It's full-on and hard running at Delhi. I woke at 6 and opened the door to the balcony, then sat out there to read, with parrots, myna birds and crows a few feet from me having a very loud series of rival conferences. At breakfast played safe with poached egg, then into the first session.
This is the American poet Forrest Gander on the subject of form, form being the topic for the conference. It was his book I was reading on the balcony, with considerable pleasure. Like Alice Oswald he is something of an eco-poet, which means writing out of nature rather than describing landscape. Trained as a geologist, his work is rich with scientific reference and the book I have been reading, Science & Steepleflower, employs a variety of ways of using page space, the line measure darting in and out. The most fascinating aspect from my point of view - at the moment anyway - is his use of various forms of language to original purpose employed with real delicacy. For example, what I take to be a set of subtly erotic short poems based in in place he ends the poem with the following lines:
makes a knot on the inside knob
and ties my arms up
against the door. Williamsburg green.
With a touch as faint as a watermark.
Tracing cephalon, pygidium, glabella.
That's one of the straighter looking poems in the . The last three words are exoticum with purpose and precision. I'd say that was piquant and lovely.
Forrest was proposing a form beyond the Modernism v New Formalism debate - I am with him on that. It wasn't a long speech and the conversation immediately began to ripple outwards from technical questions that are also, in their way, ethical questions, to issues between poems as spaces and poems as time. So we spread and stirred a few waters.

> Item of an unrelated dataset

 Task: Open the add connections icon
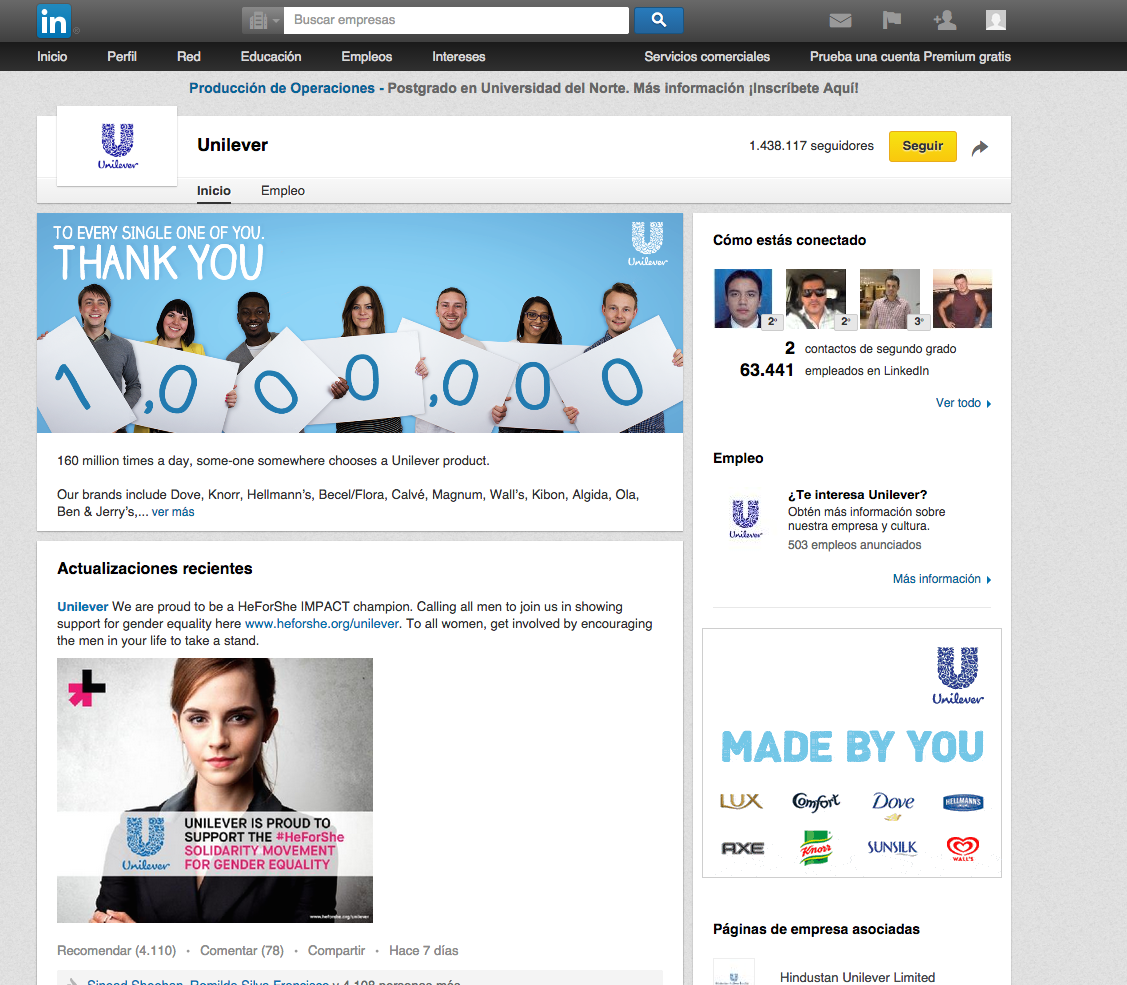944,20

After lunch it was the extraordinary Cybermohalla Collective who had just published a book titled Trickster City. They are very young, in their early twenties, not from privileged backgrounds, nor do they speak English, but their work is complex and their comments on it deeply intelligent. Their subject here was the notion of splitting up the first person interlocutor into fractions of other voices so as to give voice, not so much to those who have no voice, but to the city itself. It's a very ambitious programme and involves intensive collaboration. It would take far more space and time than I have here to explore their ideas, some of which are familiar from all kinds of contemporary discourses. I am not entirely sure that the processes they describe so coherently do what they say they do, but I could be wrong, and would be pleased to be.
At night it was Vivek Narayanan and Vahni Capildeo reading under the Bottle-brush tree, the usual black cat yowling attendance, the sickle moon on its back behind them. Both are outstanding in their different ways: Vivek's poems are full of invention, plea, joke, prayer, public matters and private matters. Over the years I have known his work he has developed a serious sense of proportion and considerable dramatic scope. He is a passionate writer and a passionate man, full of energy.
Vahni has a biting insistent intelligence that is its own form of passion. She is more and more interested in prose, less patient with the self-satisfied aspects of poetry, as I understand it, (poetry-poetry as she refers to it). She is a debunker with a vast thirst for exploration. Supremely well read and articulate she is, paradoxically, a poetic intelligence above all.
Though as to poetic and poetry, or poetry and verse, thereby has hung a tale already and will again.
Night now. Cool. The window open to the balcony. The eternal noise of traffic and the sound of car horns, much like the birds a conference this morning.